One afternoon, as she was in the dark in her apartment, it occurred to her out of nowhere to pick up the phone and call the new priest at the Episcopal Church that was right around the corner. She’d gone to that church a few times as a child but this idea, when she was in the depths of darkness, came out of nowhere. I think it’s no coincidence. But she picked up the phone; she called the new priest; and she began to tell her story and how desperately she needed to talk to him. And he was about to leave the office; but God bless him, he heard the desperation in her voice and asked her to come. And so, she did. She met with him. She sat down. She experienced a love and a calm that were like a balm to her cracks and her wounds that opened up the space for her to let her story tumble out of the darkness and what she would describe as the sordid details of her life. And at the end of sharing her darkness and her story with him she said that she knew that God couldn’t love her. To which he responded, “God has to love you. That’s God’s job.” And she believed it. And over a period of time, she says that she slowly found her life again.

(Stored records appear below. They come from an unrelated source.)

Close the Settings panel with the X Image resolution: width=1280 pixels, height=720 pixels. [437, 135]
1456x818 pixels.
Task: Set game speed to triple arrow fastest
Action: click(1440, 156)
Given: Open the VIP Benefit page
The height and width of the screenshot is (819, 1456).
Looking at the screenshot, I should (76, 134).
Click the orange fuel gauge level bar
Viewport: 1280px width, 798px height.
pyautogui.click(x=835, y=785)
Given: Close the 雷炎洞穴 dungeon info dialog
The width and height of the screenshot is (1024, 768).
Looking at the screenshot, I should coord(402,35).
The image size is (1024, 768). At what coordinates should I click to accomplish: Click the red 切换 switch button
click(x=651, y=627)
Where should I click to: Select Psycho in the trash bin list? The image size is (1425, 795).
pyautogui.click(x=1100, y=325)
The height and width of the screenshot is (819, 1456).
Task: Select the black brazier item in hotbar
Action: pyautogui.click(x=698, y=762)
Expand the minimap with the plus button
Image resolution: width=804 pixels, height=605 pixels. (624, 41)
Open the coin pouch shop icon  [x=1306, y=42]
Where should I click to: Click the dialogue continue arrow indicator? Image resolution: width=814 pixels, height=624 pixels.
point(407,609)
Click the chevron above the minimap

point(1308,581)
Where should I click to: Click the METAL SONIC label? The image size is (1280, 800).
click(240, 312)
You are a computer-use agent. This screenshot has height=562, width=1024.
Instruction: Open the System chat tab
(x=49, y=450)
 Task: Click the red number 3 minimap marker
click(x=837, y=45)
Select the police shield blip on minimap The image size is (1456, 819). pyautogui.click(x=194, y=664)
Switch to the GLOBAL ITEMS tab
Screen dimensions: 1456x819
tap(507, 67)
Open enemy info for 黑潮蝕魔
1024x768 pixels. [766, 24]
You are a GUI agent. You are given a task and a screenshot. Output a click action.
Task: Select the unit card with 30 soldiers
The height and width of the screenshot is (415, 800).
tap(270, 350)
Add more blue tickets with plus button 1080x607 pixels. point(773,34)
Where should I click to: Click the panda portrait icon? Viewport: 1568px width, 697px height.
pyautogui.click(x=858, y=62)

John of the Cross writes that if you put love where there is no love you will find love. Using John’s Prologue, I would invite you to consider that if you put light where there is no light you will help someone find the light. In this Christmas season as we reflect on the year that has been, as we look forward to the year that will come, if you find yourself in a dark place, get someone to help you to see the light and find the light even if you can’t see it. Know that it is always, always, there. The Light shines in the darkness and the darkness did not, cannot, nor will it ever, overcome it. And the great glad news in that is that it’s not my promise; that’s God’s promise and that is eternal. Amen.